> **TASK STATEMENT**: Update the records below by replacing every "At what coordinates should I click to accomplish" with "Where should I click to complete" and leaving everything else unchanged.

> **DATA FOR THIS EXERCISE**:
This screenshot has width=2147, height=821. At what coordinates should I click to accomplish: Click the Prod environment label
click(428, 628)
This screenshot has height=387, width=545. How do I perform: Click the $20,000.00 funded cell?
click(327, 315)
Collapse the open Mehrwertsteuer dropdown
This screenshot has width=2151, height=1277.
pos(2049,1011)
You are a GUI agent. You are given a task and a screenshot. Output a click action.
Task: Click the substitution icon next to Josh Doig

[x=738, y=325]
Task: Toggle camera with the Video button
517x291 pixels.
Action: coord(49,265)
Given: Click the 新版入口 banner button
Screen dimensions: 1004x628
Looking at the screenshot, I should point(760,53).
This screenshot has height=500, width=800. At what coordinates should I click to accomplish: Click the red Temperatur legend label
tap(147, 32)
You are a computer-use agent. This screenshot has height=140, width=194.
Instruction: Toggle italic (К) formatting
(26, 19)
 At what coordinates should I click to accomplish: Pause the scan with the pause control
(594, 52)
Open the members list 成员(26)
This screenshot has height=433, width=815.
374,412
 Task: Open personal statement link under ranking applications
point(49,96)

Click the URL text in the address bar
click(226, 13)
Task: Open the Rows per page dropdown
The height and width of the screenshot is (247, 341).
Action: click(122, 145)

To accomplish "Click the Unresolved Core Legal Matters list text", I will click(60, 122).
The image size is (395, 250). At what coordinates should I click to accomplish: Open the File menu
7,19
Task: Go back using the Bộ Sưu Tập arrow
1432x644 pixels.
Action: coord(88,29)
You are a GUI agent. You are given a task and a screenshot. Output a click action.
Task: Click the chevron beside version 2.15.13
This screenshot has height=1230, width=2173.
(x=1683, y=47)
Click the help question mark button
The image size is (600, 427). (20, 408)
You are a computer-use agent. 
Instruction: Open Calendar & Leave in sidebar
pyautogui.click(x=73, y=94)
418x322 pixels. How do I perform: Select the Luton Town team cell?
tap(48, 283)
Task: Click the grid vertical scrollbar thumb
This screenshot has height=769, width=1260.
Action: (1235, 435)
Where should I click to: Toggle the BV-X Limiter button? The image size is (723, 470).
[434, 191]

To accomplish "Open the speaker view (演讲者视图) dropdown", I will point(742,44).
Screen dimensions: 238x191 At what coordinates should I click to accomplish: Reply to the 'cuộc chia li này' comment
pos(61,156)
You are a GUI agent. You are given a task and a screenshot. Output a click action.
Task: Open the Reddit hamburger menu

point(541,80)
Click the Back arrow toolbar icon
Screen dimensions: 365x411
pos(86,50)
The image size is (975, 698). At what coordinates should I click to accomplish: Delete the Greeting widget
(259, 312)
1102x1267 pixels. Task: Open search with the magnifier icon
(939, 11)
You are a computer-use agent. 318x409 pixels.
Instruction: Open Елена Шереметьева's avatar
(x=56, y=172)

> **ANSWER TO THIS PROBLEM**:
This screenshot has width=2147, height=821. Where should I click to complete: Click the Prod environment label
click(428, 628)
This screenshot has height=387, width=545. How do I perform: Click the $20,000.00 funded cell?
click(327, 315)
Collapse the open Mehrwertsteuer dropdown
This screenshot has width=2151, height=1277.
pos(2049,1011)
You are a GUI agent. You are given a task and a screenshot. Output a click action.
Task: Click the substitution icon next to Josh Doig

[x=738, y=325]
Task: Toggle camera with the Video button
517x291 pixels.
Action: coord(49,265)
Given: Click the 新版入口 banner button
Screen dimensions: 1004x628
Looking at the screenshot, I should point(760,53).
This screenshot has height=500, width=800. Where should I click to complete: Click the red Temperatur legend label
tap(147, 32)
You are a computer-use agent. This screenshot has height=140, width=194.
Instruction: Toggle italic (К) formatting
(26, 19)
 Where should I click to complete: Pause the scan with the pause control
(594, 52)
Open the members list 成员(26)
This screenshot has height=433, width=815.
374,412
 Task: Open personal statement link under ranking applications
point(49,96)

Click the URL text in the address bar
click(226, 13)
Task: Open the Rows per page dropdown
The height and width of the screenshot is (247, 341).
Action: click(122, 145)

To accomplish "Click the Unresolved Core Legal Matters list text", I will click(60, 122).
The image size is (395, 250). Where should I click to complete: Open the File menu
7,19
Task: Go back using the Bộ Sưu Tập arrow
1432x644 pixels.
Action: coord(88,29)
You are a GUI agent. You are given a task and a screenshot. Output a click action.
Task: Click the chevron beside version 2.15.13
This screenshot has height=1230, width=2173.
(x=1683, y=47)
Click the help question mark button
The image size is (600, 427). (20, 408)
You are a computer-use agent. 
Instruction: Open Calendar & Leave in sidebar
pyautogui.click(x=73, y=94)
418x322 pixels. How do I perform: Select the Luton Town team cell?
tap(48, 283)
Task: Click the grid vertical scrollbar thumb
This screenshot has height=769, width=1260.
Action: (1235, 435)
Where should I click to: Toggle the BV-X Limiter button? The image size is (723, 470).
[434, 191]

To accomplish "Open the speaker view (演讲者视图) dropdown", I will point(742,44).
Screen dimensions: 238x191 Where should I click to complete: Reply to the 'cuộc chia li này' comment
pos(61,156)
You are a GUI agent. You are given a task and a screenshot. Output a click action.
Task: Open the Reddit hamburger menu

point(541,80)
Click the Back arrow toolbar icon
Screen dimensions: 365x411
pos(86,50)
The image size is (975, 698). Where should I click to complete: Delete the Greeting widget
(259, 312)
1102x1267 pixels. Task: Open search with the magnifier icon
(939, 11)
You are a computer-use agent. 318x409 pixels.
Instruction: Open Елена Шереметьева's avatar
(x=56, y=172)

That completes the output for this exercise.